Power Automate does not expose a public API for cloning Flows. The clientdata approach is the only programmatic path available without leaving the Power Platform. It is undocumented but stable — Microsoft's own import/export tooling uses the same workFlows ("Processes")("Processes") table and clientdata column.

Why store Library GUID and not Library Name?

GUIDs are immutable. Library names can be changed by Site owners without affecting the trigger. Storing the GUID avoids a class of hard-to-diagnose breakages.

Why manual activation?

Connection references in Power Automate require user consent. There is no API to activate a Flow with unauthenticated connection references.
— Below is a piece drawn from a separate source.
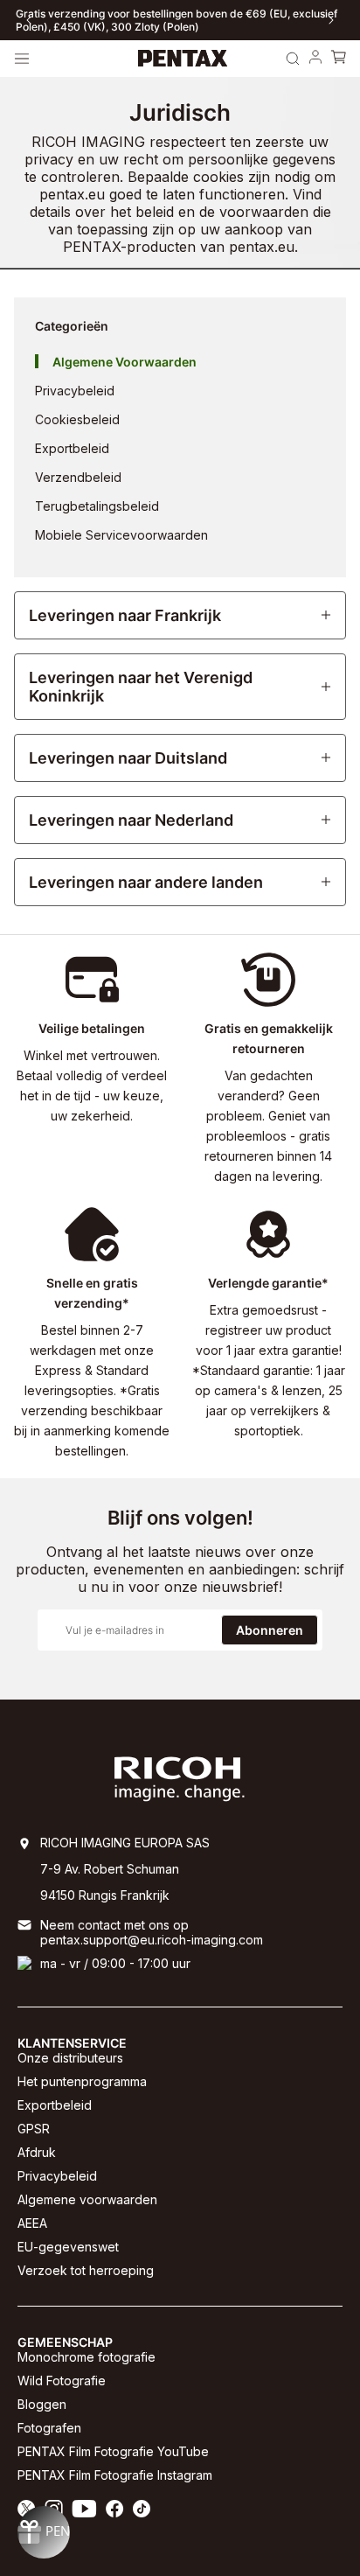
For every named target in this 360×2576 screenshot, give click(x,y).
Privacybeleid (57, 2175)
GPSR (33, 2128)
The Adaptive Card makes the manual step as lightweight as possible.

Why add the Flow to the solution?

It keeps all provisioned Flows grouped under SPOPPSiteConfig in the environment. This makes bulk management, export, and environment promotion practical — rather than having dozens of orphaned Flows scattered across the default solution.
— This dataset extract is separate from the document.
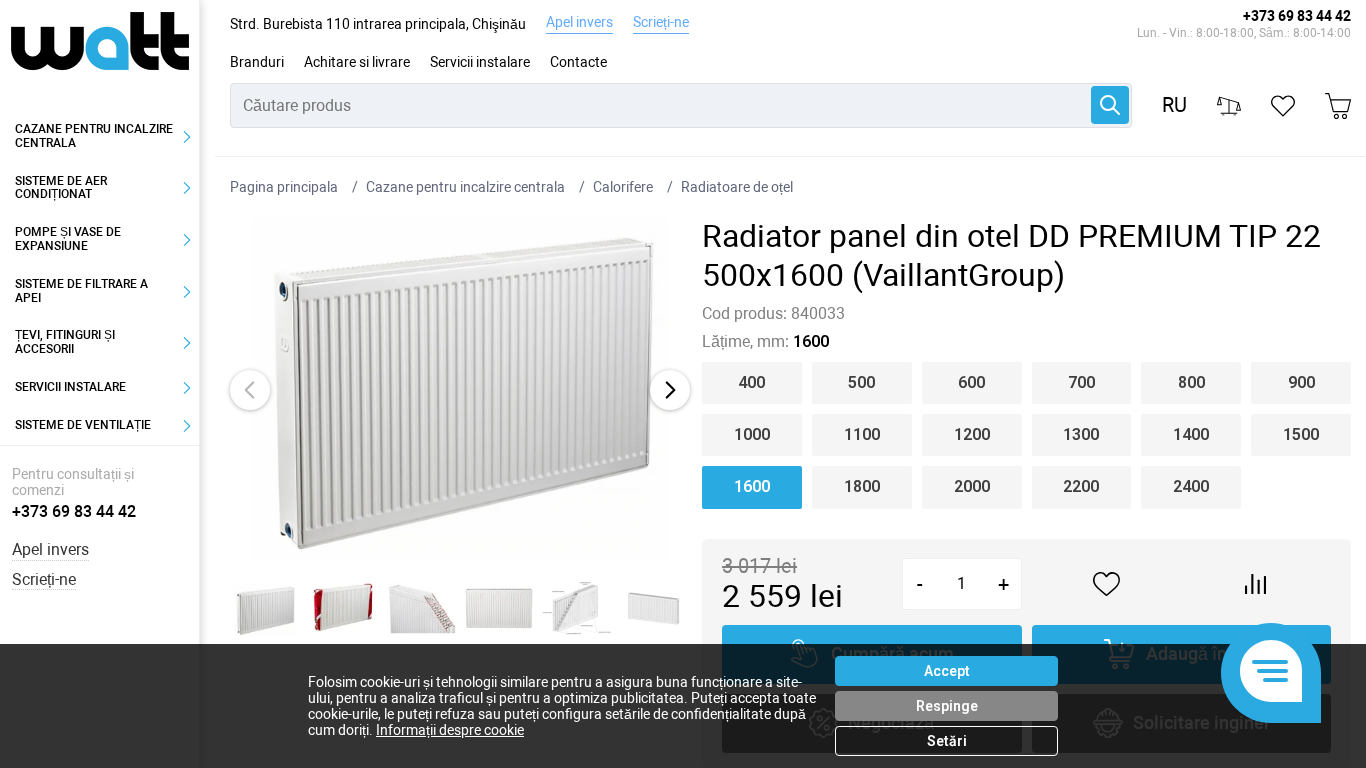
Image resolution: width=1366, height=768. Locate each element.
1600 (752, 486)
Environment Constraint: Unmanaged Required
⚠️ One big constraint worth flagging: the Environment where the provisioned flows are created must be unmanaged.
The cloning mechanism writes new rows directly to the workflows table at runtime. Those flows are unmanaged artefacts — they exist outside the solution package and outside the ALM pipeline. That is intentional; they are site-specific, runtime-generated, and self-service by design.
But it means a managed-solution environment is incompatible with this pattern. The provisioning Flow will run fine as a managed component, but the governance model of a managed environment conflicts with generating unmanaged Flow records inside it.

The default environment is the most common candidate simply because it is typically unmanaged — but the constraint is unmanaged vs. managed, not default vs. non-default. Any unmanaged environment works.


Summary

The project is delivered a self-service Site provisioning capability built on a single mechanism: reading a Flow's clientdata from Dataverse, replacing two placeholder strings, and writing the result back as a new workFlow row. The Site Registry table is the operational hub — it drives provisioning and records the outcome. The template Flow is the blueprint — stable, never activated, just there to be cloned.

The result is a system where adding a new P&P Site is a data entry task, not a development task.